CS7646 Summer 2016
Contents
Overview
This course introduces students to the real world challenges of implementing machine learning based trading strategies including the algorithmic steps from information gathering to market orders. The focus is on how to apply probabilistic machine learning approaches to trading decisions. We consider statistical approaches like linear regression, Q-Learning, KNN and regression trees and how to apply them to actual stock trading situations.

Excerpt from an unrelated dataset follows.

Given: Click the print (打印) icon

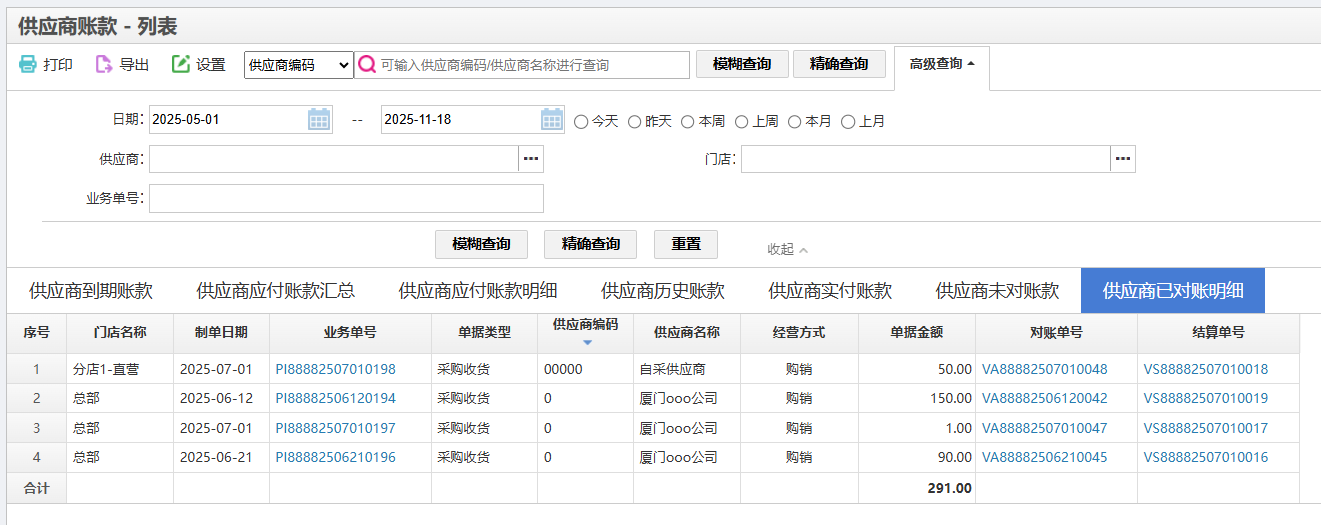Looking at the screenshot, I should [28, 64].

This summer, the course will follow this broad outline:
- Brief introduction to Manipulating Financial Data in Python
- Introduction to Machine Learning
- Computational Investing
- Machine Learning Algorithms for Trading
Instructor information
David Byrd
Research Scientist, Interactive Media Technology Center at Georgia Tech
Course Designer
Tucker Balch, Ph.D.
Professor, Interactive Computing at Georgia Tech
2016 Summer Schedule
Class meets TTH 2-3:45 in College of Computing 102
Week 1
2016-05-17 (Tuesday)
Course Overview/Admin, Machine Learning Overview, Finance Overview
2016-05-19 (Thursday)
Project 1 assigned (Analyze a Portfolio)
Market Price/Data Basics
Working with Pandas
Reading CSV files
Formatting custom DataFrames
Building complex DataFrames with .join()
Basic plotting with Pandas and PyPlot (matplotlib)
Week 2
2016-05-24 (Tuesday)
Common Market Data Visualizations (OHLC, Candlesticks)
What is "the price" of a stock? (quote vs trade)

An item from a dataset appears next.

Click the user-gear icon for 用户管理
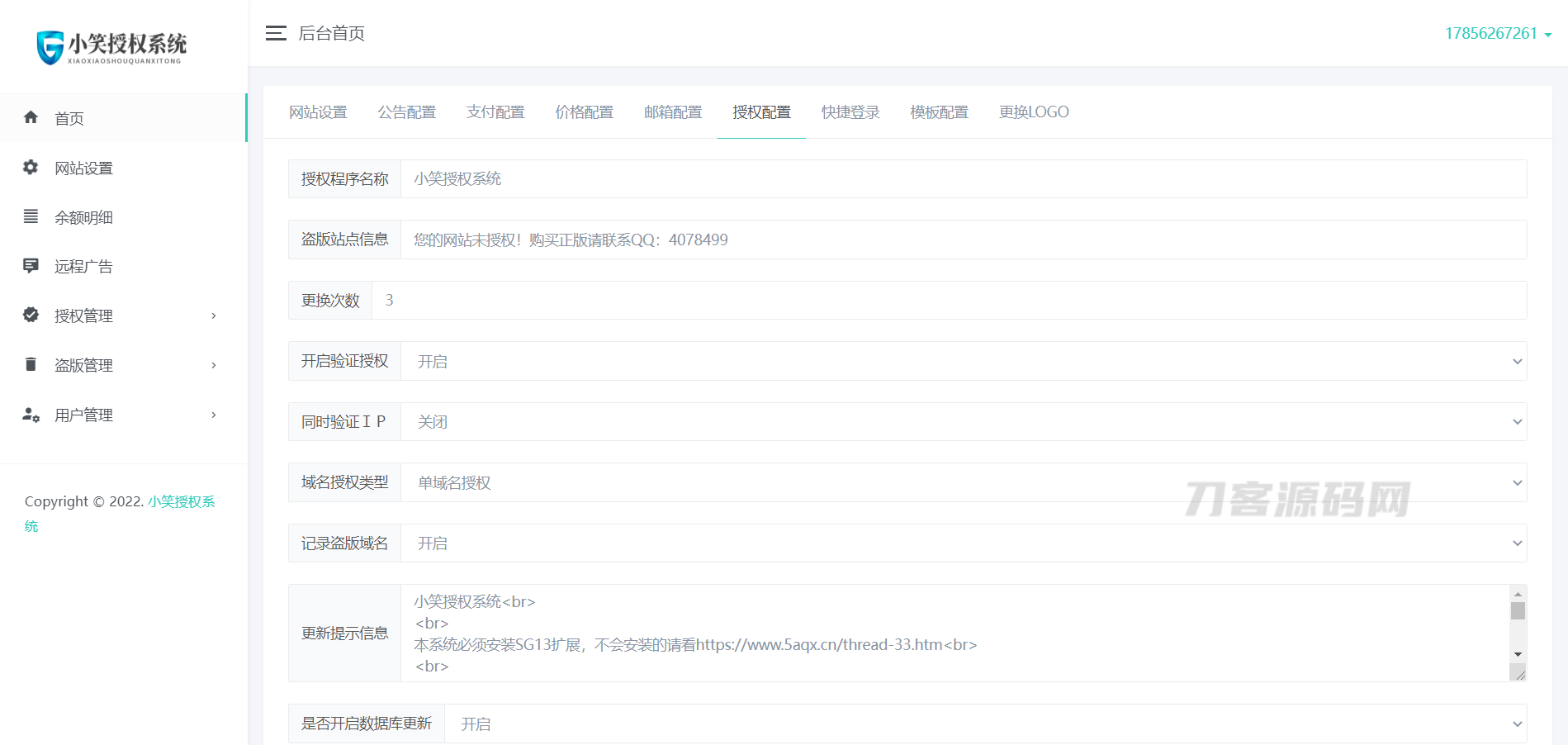 [x=31, y=415]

Simple comparative plotting (normalizing time series)
Working with Numpy
Time Series
Incomplete Data
Week 3
Plots
Portfolio Statistics
Regression vs Classification
Supervised vs Unsupervised ML
Assessing Learners
Cross-Validation
Batch vs Online Learning
RMS, Pearson's r
Overfitting
Project 1 Due Tuesday (2016-05-31)
Week 4
2016-06-07 (Tuesday)
P1 brief discussion
Linear Regression (pseudo-code)
KNN (pseudo-code)
Decision Trees (with pseudo-code)
2016-06-09 (Thursday)
Finish CART Decision Trees
Bagging
Boosting
Week 5
2016-06-14 (Tuesday)
Market History, Actors
Brokers, Market Makers
Order Book Intro
Quiz 2
2016-06-16 (Thursday)
Order Types
Moving the Market
Shady Dealers
Visualizing Price Movement
Project 2 Due Tuesday (2016-06-14)
Week 6
2016-06-21 (Tuesday)
Markets, Orders, Crashes, Valuation
Time Value of Money
2016-06-23 (Thursday)
Intrinsic Value
Market Capitalization
Quiz 3
Week 7
2016-06-28 (Tuesday)
MIDTERM
2016-06-30 (Thursday)
Book Value
Three types of Valuation
Call / Put Options
Buying / Writing Options
Covered Call Strategy
Leverage
Project 3 Due Tuesday (2016-06-28)
Week 8
2016-07-05 (Tuesday)
HOLIDAY
2016-07-07 (Thursday)
Review Midterm
Technical Analysis
Options (CALL/PUT)
Week 9
2016-07-12 (Tuesday)
OHLC/Candlestick Chart Patterns
Capital Assets Pricing Model
2016-07-14 (Thursday)
CAPM Part 2
Efficient Market Hypothesis
Project 4 Due Thursday (2016-07-14)
Week 10
2016-07-12 (Tuesday)
Fundamental Law of Active Portfolio Management
Efficient Frontier
Finite Automata
Pushdown Automata
Turing Machine
2016-07-14 (Thursday)
Markov Decision Problems
Value Iteration
Reinforcement Learning
Q-Learning Gridland
Week 11
Final Instruction Days
2016-07-19 (Tuesday)
Final day of class
Dyna
Q-Learning Gridland
Time permitting:
Random Forests? PERT?
Advanced options strategies?
Week 12
Finals (no final exam in this class)
Project 5 Due
Assignments
This is a project-heavy class (with no final exam). There will be 6 projects this semester, due every two weeks. Assignment details will be added here.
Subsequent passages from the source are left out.